California to take initiative on bilingual education

LOS ANGELES — So the legislature is logjammed. So state officials are stuck in the mud. When Californians find themselves fed up with a festering problem, they don’t wait for government to get moving; they take the matter into their own hands — for better or worse — at the polls.

A month from now, in the state’s June 2 primary, voters will decide not just their candidates for governor but a host of policy issues — from whether unions should have to ask their members’ permission before donating dues to political causes to whether school districts should be forced to limit spending on administration to just 5 percent of their budgets.

Already, several of the nine initiatives on the ballot are attracting national attention — none more so than Proposition 227, which would put an end, in one fell swoop, to the state’s longstanding (and long-troubled) bilingual-education system.

Last week, President Clinton weighed in on the proposal, through Education Secretary Richard Riley, who said it would lead to “fewer children learning English and many children falling further behind in their studies.”

Like other critics, administration officials have called the proposal too drastic. They publicly fret, too, that if the California initiative passes, it will be as trendsetting as past voter-driven California measures, prompting similarly drastic measures in states across the country.

Californians are fond of drastic measures. After all, this is the state that, in 1996 with Proposition 209, effectively eliminated all affirmative action in public education, contracting and employment. Two years earlier, in Proposition 187, voters had denied a wide range of benefits to illegal immigrants (a decision that would subsequently be largely thrown out by the courts).

Like Propositions 209 and 187, the bilingual-education ban is wildly popular with some voters, and even though some observers have characterized it as similarly racially divisive, polls have shown that a majority of California Latinos support it.

The latest statewide poll found 63 percent of registered voters ready to vote for the initiative, which would force all students with limited or no English into English-immersion programs, pushing them into mainstream classes (except in rare individual cases) after a single year.

That there is a chronic problem in the bilingual-education system is hardly debated. Most experts agree that the program, started with a federal mandate a quarter-century ago, has fallen far short of its ambitious goal: to give students quickly the skills needed to catch up with their English-speaking peers.

In California, home to just less than half of the 3.2 million students labeled as “limited English proficient” in the United States, a chronic shortage of properly trained bilingual teachers and a steadily growing immigrant population have left many students languishing for years in classrooms where little English was spoken.

The state itself estimates that it needs 21,000 more bilingual teachers than it has. Plus, teaching materials in many of the first languages of students either do not exist or are in woefully short supply.

Still, across the state, dozens of school systems have been trying to teach bilingual students by experimenting with innovative programs, some of which appear to work.

Perhaps under the threat of the initiative, the state recently relaxed its rules on bilingual education, letting school systems try new approaches without first seeking state permission. Just last month, the state legislature also belatedly began working on legislation that would offer a more gradual approach to changing the system, by trying to move students out of special classes within three years.

Chances are, those reforms have come too late to affect the vote. So, in the end, instead of educators with expertise trying to find ways to solve the problem, voters will do it for them — deciding the fate of 1.4 million California students with a simple up or down vote.

“The biggest, most controversial measures these days invariably are voted on by the public, and most Californians like it that way,” said Charles Price, a professor of political science at California State University, Chico.

Dataset records.
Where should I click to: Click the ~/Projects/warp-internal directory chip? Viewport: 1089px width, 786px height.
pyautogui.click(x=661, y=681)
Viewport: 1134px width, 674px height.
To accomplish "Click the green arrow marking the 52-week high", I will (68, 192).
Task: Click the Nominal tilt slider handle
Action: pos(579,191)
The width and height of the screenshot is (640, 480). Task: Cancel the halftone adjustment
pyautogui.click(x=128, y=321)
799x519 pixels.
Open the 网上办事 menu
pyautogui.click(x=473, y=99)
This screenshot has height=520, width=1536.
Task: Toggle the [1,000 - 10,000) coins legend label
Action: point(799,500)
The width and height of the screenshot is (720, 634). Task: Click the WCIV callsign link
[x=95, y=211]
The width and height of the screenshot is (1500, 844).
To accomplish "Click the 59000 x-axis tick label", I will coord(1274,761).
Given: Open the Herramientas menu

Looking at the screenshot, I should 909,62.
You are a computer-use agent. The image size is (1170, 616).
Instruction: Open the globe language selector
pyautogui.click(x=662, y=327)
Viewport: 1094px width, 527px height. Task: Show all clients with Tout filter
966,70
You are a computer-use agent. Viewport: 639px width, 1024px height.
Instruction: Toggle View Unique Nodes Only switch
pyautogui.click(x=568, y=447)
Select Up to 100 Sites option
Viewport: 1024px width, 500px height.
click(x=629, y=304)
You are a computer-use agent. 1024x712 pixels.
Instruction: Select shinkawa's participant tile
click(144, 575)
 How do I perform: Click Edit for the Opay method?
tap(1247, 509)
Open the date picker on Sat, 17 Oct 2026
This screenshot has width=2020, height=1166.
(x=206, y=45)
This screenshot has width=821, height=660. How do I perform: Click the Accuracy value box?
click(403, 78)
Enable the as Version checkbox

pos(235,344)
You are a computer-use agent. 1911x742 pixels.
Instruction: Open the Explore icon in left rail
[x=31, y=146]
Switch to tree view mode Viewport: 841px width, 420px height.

Challenges.
A) Please duplicate the stretch of the bilingual-education article from "California to take" through "of their budgets.".
B) According to the bilingual-education article, how many more bilingual teachers does California estimate it needs?
The records aren't needed here.

Responses in order.
A)
California to take initiative on bilingual education

LOS ANGELES — So the legislature is logjammed. So state officials are stuck in the mud. When Californians find themselves fed up with a festering problem, they don’t wait for government to get moving; they take the matter into their own hands — for better or worse — at the polls.

A month from now, in the state’s June 2 primary, voters will decide not just their candidates for governor but a host of policy issues — from whether unions should have to ask their members’ permission before donating dues to political causes to whether school districts should be forced to limit spending on administration to just 5 percent of their budgets.

B) 21,000 more bilingual teachers.